ECG cuts power to Kumasi Poly over GH¢3 million debt
Power supply to the Kumasi Polytechnic has been disconnected by the Electricity Company of Ghana (ECG), plunging the institution into total darkness and disrupting the pursuit of academic programmes.
The Kumasi Polytechnic is said to be indebted to the ECG close to GH¢3 million, being cost of power the institution has consumed since January, this year.
The ECG has embarked on an exercise to retrieve all debt owed it by customers, particularly those in the high debtors category.
The Ashanti Regional Public Relations Officer of ECG, Mr Erasmus Kyere Baidoo, told the Daily Graphic that earlier this year, the Ministry of Finance wrote letters to all ministries, departments and agencies (MDAs) to budget for their power consumption as it would no longer bear that responsibility.
Bills
As a result, he said, the ECG started billing all those MDAs individually, since they were supposed to pay the bills.

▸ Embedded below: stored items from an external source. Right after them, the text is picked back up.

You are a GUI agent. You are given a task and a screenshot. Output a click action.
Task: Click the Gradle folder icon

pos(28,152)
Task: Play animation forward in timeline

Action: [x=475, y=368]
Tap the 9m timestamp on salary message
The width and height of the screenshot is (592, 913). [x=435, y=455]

According to him, the ECG began an exercise to retrieve all debts owed it by MDAs and institutions such as the Kumasi Polytechnic which had huge outstanding bills to settle.
In spite of the explanation given by the ECG, the authorities of the polytechnic suspect that the power company is out to sabotage the activities of the institution, since it is the only educational institution that has been affected by the disconnection exercise.

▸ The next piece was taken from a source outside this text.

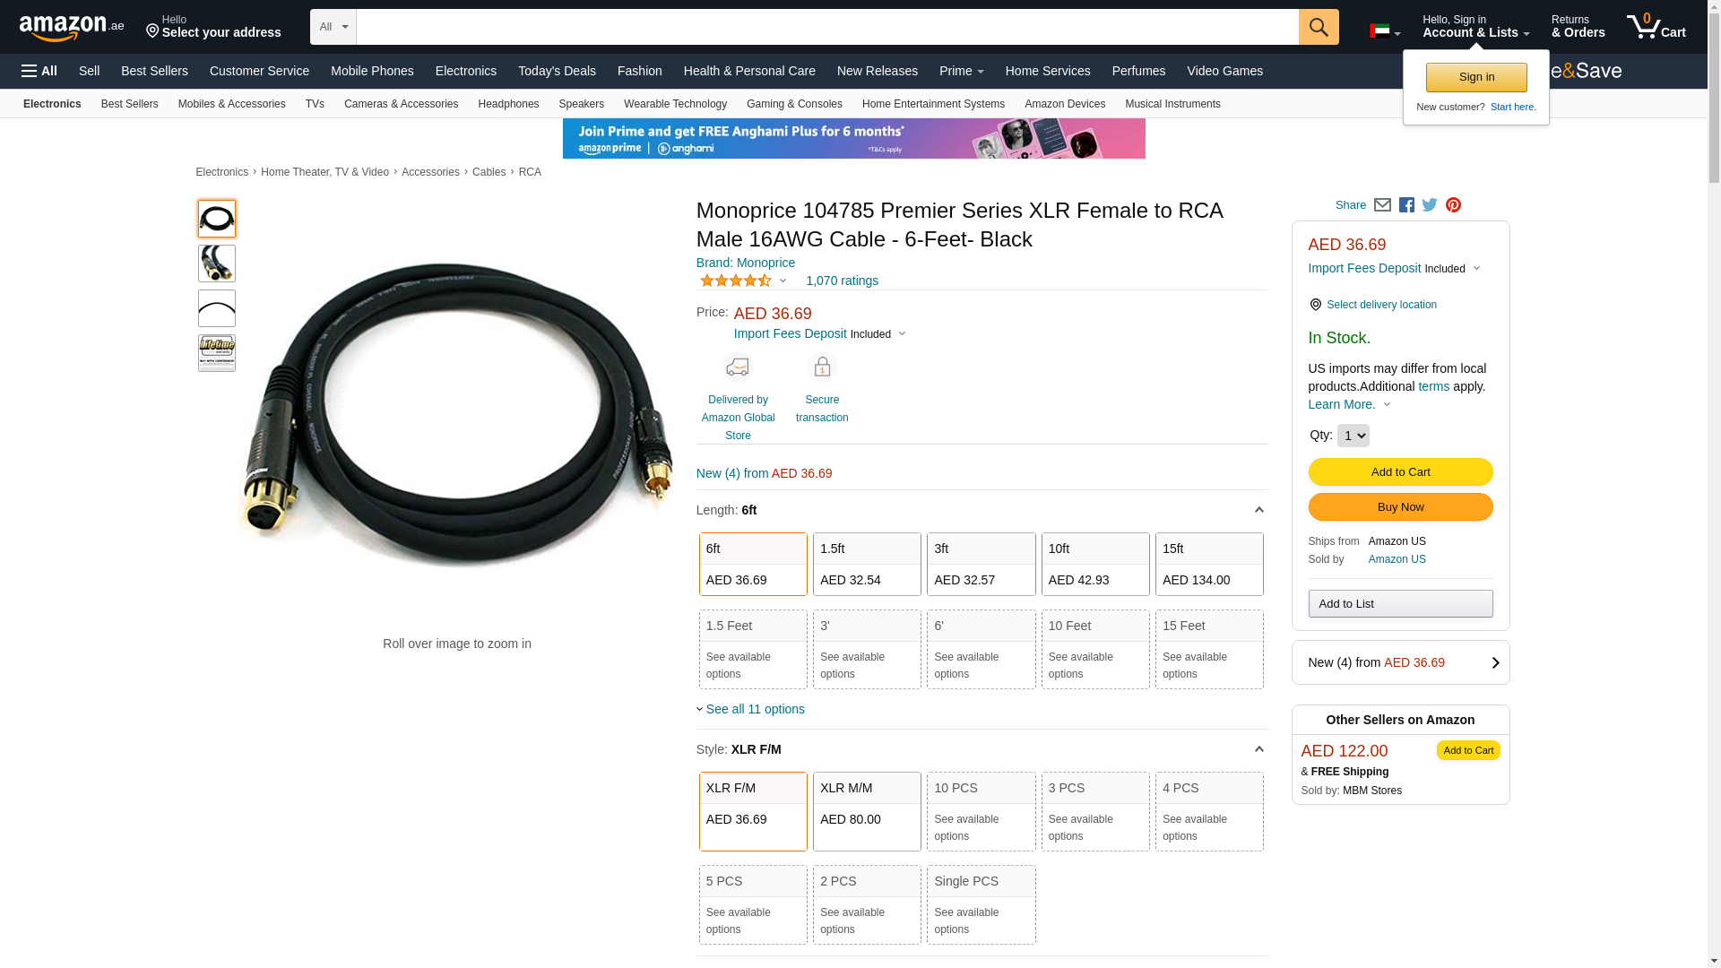Image resolution: width=1721 pixels, height=968 pixels.
Task: Click the Add to Cart button
Action: coord(1400,472)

The Public Relations Officer of the Kumasi Polytechnic, Mr Robert Kyei Gyau, said although the institution was aware of the directive from the government asking MMDAs to pay their own electricity bills "we were made to understand that educational and health facilities were exempted".
He explained that it was based on that explanation that students were not charged for using electricity as part of their fees.
He said all electricity bills consumed by tertiary institutions in the country had always been forwarded to the National Council for Tertiary Education (NTCE) that usually settled them with the government.
He admitted that the ECG had been sending them bills since January, this year, but explained that per the understanding of the exemption, "we have made it clear to them that we were not part of those expected to bear their own cost of electricity consumption".
"We are now at a lost as to why only K-Poly was targeted in this exercise," Mr Gyau wondered.